TASK TO COMPLETE:
Repeat exactly the lines from the start of the entries below through the line containing "Track My Order (904, 1909)". Omit the rest.

[DATASET EXTRACT Boundary: Start]

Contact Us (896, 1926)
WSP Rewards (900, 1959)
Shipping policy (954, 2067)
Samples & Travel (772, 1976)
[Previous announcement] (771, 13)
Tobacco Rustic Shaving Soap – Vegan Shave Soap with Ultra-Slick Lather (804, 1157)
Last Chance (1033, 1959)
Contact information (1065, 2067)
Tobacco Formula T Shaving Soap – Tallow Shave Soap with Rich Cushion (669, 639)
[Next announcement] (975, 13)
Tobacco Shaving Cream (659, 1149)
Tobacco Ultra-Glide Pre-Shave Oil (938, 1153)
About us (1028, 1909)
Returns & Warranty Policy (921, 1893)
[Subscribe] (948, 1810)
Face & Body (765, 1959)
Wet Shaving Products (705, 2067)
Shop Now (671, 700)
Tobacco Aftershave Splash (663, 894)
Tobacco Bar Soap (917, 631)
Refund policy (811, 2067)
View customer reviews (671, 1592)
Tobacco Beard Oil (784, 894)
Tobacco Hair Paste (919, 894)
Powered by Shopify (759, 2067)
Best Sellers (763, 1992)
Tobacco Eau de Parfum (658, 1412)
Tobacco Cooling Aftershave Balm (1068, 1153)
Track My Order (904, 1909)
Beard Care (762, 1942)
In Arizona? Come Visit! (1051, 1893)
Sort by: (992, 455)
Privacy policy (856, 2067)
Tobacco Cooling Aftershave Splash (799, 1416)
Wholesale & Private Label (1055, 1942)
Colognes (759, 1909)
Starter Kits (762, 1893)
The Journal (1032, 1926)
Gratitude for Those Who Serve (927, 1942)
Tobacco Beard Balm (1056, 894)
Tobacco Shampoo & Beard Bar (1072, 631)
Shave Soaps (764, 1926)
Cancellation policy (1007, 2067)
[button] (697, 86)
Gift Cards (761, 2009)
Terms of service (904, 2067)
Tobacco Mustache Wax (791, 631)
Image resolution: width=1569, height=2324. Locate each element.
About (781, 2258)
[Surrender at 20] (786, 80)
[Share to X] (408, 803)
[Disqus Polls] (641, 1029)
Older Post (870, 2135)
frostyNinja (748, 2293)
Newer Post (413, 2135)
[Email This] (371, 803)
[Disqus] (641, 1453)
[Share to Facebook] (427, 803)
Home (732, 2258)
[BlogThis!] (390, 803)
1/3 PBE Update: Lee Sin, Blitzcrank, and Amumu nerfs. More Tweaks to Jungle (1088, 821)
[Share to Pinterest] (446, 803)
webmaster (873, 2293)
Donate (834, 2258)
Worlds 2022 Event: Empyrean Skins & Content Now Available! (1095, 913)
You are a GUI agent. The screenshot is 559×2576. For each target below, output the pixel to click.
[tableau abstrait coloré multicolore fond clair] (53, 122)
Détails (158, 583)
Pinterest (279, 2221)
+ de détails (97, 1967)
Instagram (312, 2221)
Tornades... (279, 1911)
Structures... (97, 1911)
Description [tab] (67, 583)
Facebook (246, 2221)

[DATASET EXTRACT Boundary: End]

SOLUTION:
Contact Us (896, 1926)
WSP Rewards (900, 1959)
Shipping policy (954, 2067)
Samples & Travel (772, 1976)
[Previous announcement] (771, 13)
Tobacco Rustic Shaving Soap – Vegan Shave Soap with Ultra-Slick Lather (804, 1157)
Last Chance (1033, 1959)
Contact information (1065, 2067)
Tobacco Formula T Shaving Soap – Tallow Shave Soap with Rich Cushion (669, 639)
[Next announcement] (975, 13)
Tobacco Shaving Cream (659, 1149)
Tobacco Ultra-Glide Pre-Shave Oil (938, 1153)
About us (1028, 1909)
Returns & Warranty Policy (921, 1893)
[Subscribe] (948, 1810)
Face & Body (765, 1959)
Wet Shaving Products (705, 2067)
Shop Now (671, 700)
Tobacco Aftershave Splash (663, 894)
Tobacco Bar Soap (917, 631)
Refund policy (811, 2067)
View customer reviews (671, 1592)
Tobacco Beard Oil (784, 894)
Tobacco Hair Paste (919, 894)
Powered by Shopify (759, 2067)
Best Sellers (763, 1992)
Tobacco Eau de Parfum (658, 1412)
Tobacco Cooling Aftershave Balm (1068, 1153)
Track My Order (904, 1909)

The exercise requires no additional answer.